Dataset records:
-=-=-=-=-

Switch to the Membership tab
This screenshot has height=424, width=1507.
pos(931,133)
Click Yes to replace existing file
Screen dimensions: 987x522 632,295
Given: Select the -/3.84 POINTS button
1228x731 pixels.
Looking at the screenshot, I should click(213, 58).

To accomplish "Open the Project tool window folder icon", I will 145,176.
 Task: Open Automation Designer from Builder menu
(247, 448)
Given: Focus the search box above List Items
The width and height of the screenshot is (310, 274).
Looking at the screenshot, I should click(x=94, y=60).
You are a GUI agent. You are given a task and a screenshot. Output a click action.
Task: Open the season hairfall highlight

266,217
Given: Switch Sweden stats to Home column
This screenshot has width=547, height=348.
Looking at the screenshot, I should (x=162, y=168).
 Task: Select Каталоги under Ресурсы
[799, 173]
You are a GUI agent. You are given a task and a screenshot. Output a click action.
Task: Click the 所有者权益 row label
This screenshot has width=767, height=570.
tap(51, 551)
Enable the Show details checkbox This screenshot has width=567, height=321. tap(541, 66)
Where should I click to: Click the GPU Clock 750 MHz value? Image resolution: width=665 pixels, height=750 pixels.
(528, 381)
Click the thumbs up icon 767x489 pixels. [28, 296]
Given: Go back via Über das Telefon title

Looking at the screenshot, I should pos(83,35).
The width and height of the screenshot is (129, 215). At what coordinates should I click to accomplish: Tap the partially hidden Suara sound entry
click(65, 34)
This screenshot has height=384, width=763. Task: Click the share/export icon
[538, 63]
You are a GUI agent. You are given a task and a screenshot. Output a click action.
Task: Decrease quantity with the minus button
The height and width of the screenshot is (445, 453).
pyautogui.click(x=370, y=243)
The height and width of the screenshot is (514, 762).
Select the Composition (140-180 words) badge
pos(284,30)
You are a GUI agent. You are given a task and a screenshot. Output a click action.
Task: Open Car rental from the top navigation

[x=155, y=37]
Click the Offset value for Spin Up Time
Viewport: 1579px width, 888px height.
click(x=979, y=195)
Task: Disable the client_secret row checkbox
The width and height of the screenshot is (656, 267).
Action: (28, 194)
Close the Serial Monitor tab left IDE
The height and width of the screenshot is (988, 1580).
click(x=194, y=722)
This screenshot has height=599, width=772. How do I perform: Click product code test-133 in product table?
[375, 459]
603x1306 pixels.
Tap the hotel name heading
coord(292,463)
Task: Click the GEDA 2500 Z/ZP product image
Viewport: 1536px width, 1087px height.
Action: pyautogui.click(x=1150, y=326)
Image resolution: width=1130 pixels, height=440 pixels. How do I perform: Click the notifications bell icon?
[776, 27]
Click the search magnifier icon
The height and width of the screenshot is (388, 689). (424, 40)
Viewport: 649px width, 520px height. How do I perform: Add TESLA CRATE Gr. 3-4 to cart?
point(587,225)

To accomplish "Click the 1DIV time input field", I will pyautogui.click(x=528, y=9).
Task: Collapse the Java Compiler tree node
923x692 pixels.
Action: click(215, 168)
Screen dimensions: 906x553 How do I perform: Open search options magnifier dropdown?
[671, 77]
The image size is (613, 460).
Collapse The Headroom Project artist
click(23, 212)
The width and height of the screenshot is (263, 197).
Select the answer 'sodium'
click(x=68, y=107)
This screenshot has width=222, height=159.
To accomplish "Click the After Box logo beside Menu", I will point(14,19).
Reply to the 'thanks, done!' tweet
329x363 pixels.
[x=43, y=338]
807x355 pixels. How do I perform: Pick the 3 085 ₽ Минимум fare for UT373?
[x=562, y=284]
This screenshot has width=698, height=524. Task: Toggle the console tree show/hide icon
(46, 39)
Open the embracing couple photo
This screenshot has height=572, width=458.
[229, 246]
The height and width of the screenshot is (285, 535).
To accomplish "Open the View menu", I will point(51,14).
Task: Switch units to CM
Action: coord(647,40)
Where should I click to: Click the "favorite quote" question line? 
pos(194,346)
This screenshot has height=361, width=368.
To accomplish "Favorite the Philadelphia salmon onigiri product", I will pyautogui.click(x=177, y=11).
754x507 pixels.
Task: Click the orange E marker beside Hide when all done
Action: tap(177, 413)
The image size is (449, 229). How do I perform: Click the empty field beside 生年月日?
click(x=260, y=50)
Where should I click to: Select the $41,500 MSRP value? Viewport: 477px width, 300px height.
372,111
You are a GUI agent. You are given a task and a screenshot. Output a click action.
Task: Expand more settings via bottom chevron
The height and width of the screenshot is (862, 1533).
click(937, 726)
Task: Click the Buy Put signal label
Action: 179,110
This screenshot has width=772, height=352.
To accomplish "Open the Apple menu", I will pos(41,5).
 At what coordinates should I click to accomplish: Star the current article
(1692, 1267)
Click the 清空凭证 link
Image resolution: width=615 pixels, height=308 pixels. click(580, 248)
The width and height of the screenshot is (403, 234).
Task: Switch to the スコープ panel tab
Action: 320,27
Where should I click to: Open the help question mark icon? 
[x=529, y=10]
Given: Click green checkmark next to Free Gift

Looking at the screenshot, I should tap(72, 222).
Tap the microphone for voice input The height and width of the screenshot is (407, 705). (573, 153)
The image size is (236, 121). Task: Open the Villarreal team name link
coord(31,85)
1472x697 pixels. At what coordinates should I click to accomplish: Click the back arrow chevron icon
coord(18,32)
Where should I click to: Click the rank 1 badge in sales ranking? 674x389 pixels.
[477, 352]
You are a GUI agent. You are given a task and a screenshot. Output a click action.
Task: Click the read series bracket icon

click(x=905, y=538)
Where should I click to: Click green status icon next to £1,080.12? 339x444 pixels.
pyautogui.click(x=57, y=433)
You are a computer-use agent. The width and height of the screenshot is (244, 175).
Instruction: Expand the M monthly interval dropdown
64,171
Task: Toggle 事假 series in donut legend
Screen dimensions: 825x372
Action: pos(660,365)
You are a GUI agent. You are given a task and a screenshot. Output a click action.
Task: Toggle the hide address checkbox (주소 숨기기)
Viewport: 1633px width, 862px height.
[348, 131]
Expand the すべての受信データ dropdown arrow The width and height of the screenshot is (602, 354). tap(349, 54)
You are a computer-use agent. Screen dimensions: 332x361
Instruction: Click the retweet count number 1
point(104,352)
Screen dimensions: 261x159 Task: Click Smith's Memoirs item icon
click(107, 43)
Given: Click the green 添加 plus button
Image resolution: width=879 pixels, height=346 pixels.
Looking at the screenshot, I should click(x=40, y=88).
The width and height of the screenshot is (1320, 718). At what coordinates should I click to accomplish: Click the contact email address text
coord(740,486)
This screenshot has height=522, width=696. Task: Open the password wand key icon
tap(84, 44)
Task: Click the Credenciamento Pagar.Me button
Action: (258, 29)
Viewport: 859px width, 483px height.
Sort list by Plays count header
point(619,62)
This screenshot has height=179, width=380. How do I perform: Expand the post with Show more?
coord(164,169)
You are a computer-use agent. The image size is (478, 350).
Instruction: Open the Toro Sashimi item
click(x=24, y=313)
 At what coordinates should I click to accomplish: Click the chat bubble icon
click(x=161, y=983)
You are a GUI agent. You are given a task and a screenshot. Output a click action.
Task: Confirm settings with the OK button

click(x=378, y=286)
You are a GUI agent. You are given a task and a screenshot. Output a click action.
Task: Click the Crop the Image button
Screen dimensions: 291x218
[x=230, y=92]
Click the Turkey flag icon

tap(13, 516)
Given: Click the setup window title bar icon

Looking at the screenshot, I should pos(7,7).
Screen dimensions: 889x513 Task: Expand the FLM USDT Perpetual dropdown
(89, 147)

-=-=-=-=-

## To be done
Rewrite the material above, swapping every "GUI agent" for "screen assistant" and leaving everything else unchanged.

## Response below
Switch to the Membership tab
This screenshot has height=424, width=1507.
pos(931,133)
Click Yes to replace existing file
Screen dimensions: 987x522 632,295
Given: Select the -/3.84 POINTS button
1228x731 pixels.
Looking at the screenshot, I should click(213, 58).

To accomplish "Open the Project tool window folder icon", I will 145,176.
 Task: Open Automation Designer from Builder menu
(247, 448)
Given: Focus the search box above List Items
The width and height of the screenshot is (310, 274).
Looking at the screenshot, I should click(x=94, y=60).
You are a screen assistant. You are given a task and a screenshot. Output a click action.
Task: Open the season hairfall highlight

266,217
Given: Switch Sweden stats to Home column
This screenshot has width=547, height=348.
Looking at the screenshot, I should (x=162, y=168).
 Task: Select Каталоги under Ресурсы
[799, 173]
You are a screen assistant. You are given a task and a screenshot. Output a click action.
Task: Click the 所有者权益 row label
This screenshot has width=767, height=570.
tap(51, 551)
Enable the Show details checkbox This screenshot has width=567, height=321. tap(541, 66)
Where should I click to: Click the GPU Clock 750 MHz value? Image resolution: width=665 pixels, height=750 pixels.
(528, 381)
Click the thumbs up icon 767x489 pixels. [28, 296]
Given: Go back via Über das Telefon title

Looking at the screenshot, I should pos(83,35).
The width and height of the screenshot is (129, 215). At what coordinates should I click to accomplish: Tap the partially hidden Suara sound entry
click(65, 34)
This screenshot has height=384, width=763. Task: Click the share/export icon
[538, 63]
You are a screen assistant. You are given a task and a screenshot. Output a click action.
Task: Decrease quantity with the minus button
The height and width of the screenshot is (445, 453).
pyautogui.click(x=370, y=243)
The height and width of the screenshot is (514, 762).
Select the Composition (140-180 words) badge
pos(284,30)
You are a screen assistant. You are given a task and a screenshot. Output a click action.
Task: Open Car rental from the top navigation

[x=155, y=37]
Click the Offset value for Spin Up Time
Viewport: 1579px width, 888px height.
click(x=979, y=195)
Task: Disable the client_secret row checkbox
The width and height of the screenshot is (656, 267).
Action: (28, 194)
Close the Serial Monitor tab left IDE
The height and width of the screenshot is (988, 1580).
click(x=194, y=722)
This screenshot has height=599, width=772. How do I perform: Click product code test-133 in product table?
[375, 459]
603x1306 pixels.
Tap the hotel name heading
coord(292,463)
Task: Click the GEDA 2500 Z/ZP product image
Viewport: 1536px width, 1087px height.
Action: pyautogui.click(x=1150, y=326)
Image resolution: width=1130 pixels, height=440 pixels. How do I perform: Click the notifications bell icon?
[776, 27]
Click the search magnifier icon
The height and width of the screenshot is (388, 689). (424, 40)
Viewport: 649px width, 520px height. How do I perform: Add TESLA CRATE Gr. 3-4 to cart?
point(587,225)

To accomplish "Click the 1DIV time input field", I will pyautogui.click(x=528, y=9).
Task: Collapse the Java Compiler tree node
923x692 pixels.
Action: click(215, 168)
Screen dimensions: 906x553 How do I perform: Open search options magnifier dropdown?
[671, 77]
The image size is (613, 460).
Collapse The Headroom Project artist
click(23, 212)
The width and height of the screenshot is (263, 197).
Select the answer 'sodium'
click(x=68, y=107)
This screenshot has width=222, height=159.
To accomplish "Click the After Box logo beside Menu", I will point(14,19).
Reply to the 'thanks, done!' tweet
329x363 pixels.
[x=43, y=338]
807x355 pixels. How do I perform: Pick the 3 085 ₽ Минимум fare for UT373?
[x=562, y=284]
This screenshot has width=698, height=524. Task: Toggle the console tree show/hide icon
(46, 39)
Open the embracing couple photo
This screenshot has height=572, width=458.
[229, 246]
The height and width of the screenshot is (285, 535).
To accomplish "Open the View menu", I will point(51,14).
Task: Switch units to CM
Action: coord(647,40)
Where should I click to: Click the "favorite quote" question line? 
pos(194,346)
This screenshot has height=361, width=368.
To accomplish "Favorite the Philadelphia salmon onigiri product", I will pyautogui.click(x=177, y=11).
754x507 pixels.
Task: Click the orange E marker beside Hide when all done
Action: tap(177, 413)
The image size is (449, 229). How do I perform: Click the empty field beside 生年月日?
click(x=260, y=50)
Where should I click to: Select the $41,500 MSRP value? Viewport: 477px width, 300px height.
372,111
You are a screen assistant. You are given a task and a screenshot. Output a click action.
Task: Expand more settings via bottom chevron
The height and width of the screenshot is (862, 1533).
click(937, 726)
Task: Click the Buy Put signal label
Action: 179,110
This screenshot has width=772, height=352.
To accomplish "Open the Apple menu", I will pos(41,5).
 At what coordinates should I click to accomplish: Star the current article
(1692, 1267)
Click the 清空凭证 link
Image resolution: width=615 pixels, height=308 pixels. click(580, 248)
The width and height of the screenshot is (403, 234).
Task: Switch to the スコープ panel tab
Action: 320,27
Where should I click to: Open the help question mark icon? 
[x=529, y=10]
Given: Click green checkmark next to Free Gift

Looking at the screenshot, I should tap(72, 222).
Tap the microphone for voice input The height and width of the screenshot is (407, 705). (573, 153)
The image size is (236, 121). Task: Open the Villarreal team name link
coord(31,85)
1472x697 pixels. At what coordinates should I click to accomplish: Click the back arrow chevron icon
coord(18,32)
Where should I click to: Click the rank 1 badge in sales ranking? 674x389 pixels.
[477, 352]
You are a screen assistant. You are given a task and a screenshot. Output a click action.
Task: Click the read series bracket icon

click(x=905, y=538)
Where should I click to: Click green status icon next to £1,080.12? 339x444 pixels.
pyautogui.click(x=57, y=433)
You are a computer-use agent. The width and height of the screenshot is (244, 175).
Instruction: Expand the M monthly interval dropdown
64,171
Task: Toggle 事假 series in donut legend
Screen dimensions: 825x372
Action: pos(660,365)
You are a screen assistant. You are given a task and a screenshot. Output a click action.
Task: Toggle the hide address checkbox (주소 숨기기)
Viewport: 1633px width, 862px height.
[348, 131]
Expand the すべての受信データ dropdown arrow The width and height of the screenshot is (602, 354). tap(349, 54)
You are a computer-use agent. Screen dimensions: 332x361
Instruction: Click the retweet count number 1
point(104,352)
Screen dimensions: 261x159 Task: Click Smith's Memoirs item icon
click(107, 43)
Given: Click the green 添加 plus button
Image resolution: width=879 pixels, height=346 pixels.
Looking at the screenshot, I should click(x=40, y=88).
The width and height of the screenshot is (1320, 718). At what coordinates should I click to accomplish: Click the contact email address text
coord(740,486)
This screenshot has height=522, width=696. Task: Open the password wand key icon
tap(84, 44)
Task: Click the Credenciamento Pagar.Me button
Action: (258, 29)
Viewport: 859px width, 483px height.
Sort list by Plays count header
point(619,62)
This screenshot has height=179, width=380. How do I perform: Expand the post with Show more?
coord(164,169)
You are a computer-use agent. The image size is (478, 350).
Instruction: Open the Toro Sashimi item
click(x=24, y=313)
 At what coordinates should I click to accomplish: Click the chat bubble icon
click(x=161, y=983)
You are a screen assistant. You are given a task and a screenshot. Output a click action.
Task: Confirm settings with the OK button

click(x=378, y=286)
You are a screen assistant. You are given a task and a screenshot. Output a click action.
Task: Click the Crop the Image button
Screen dimensions: 291x218
[x=230, y=92]
Click the Turkey flag icon

tap(13, 516)
Given: Click the setup window title bar icon

Looking at the screenshot, I should pos(7,7).
Screen dimensions: 889x513 Task: Expand the FLM USDT Perpetual dropdown
(89, 147)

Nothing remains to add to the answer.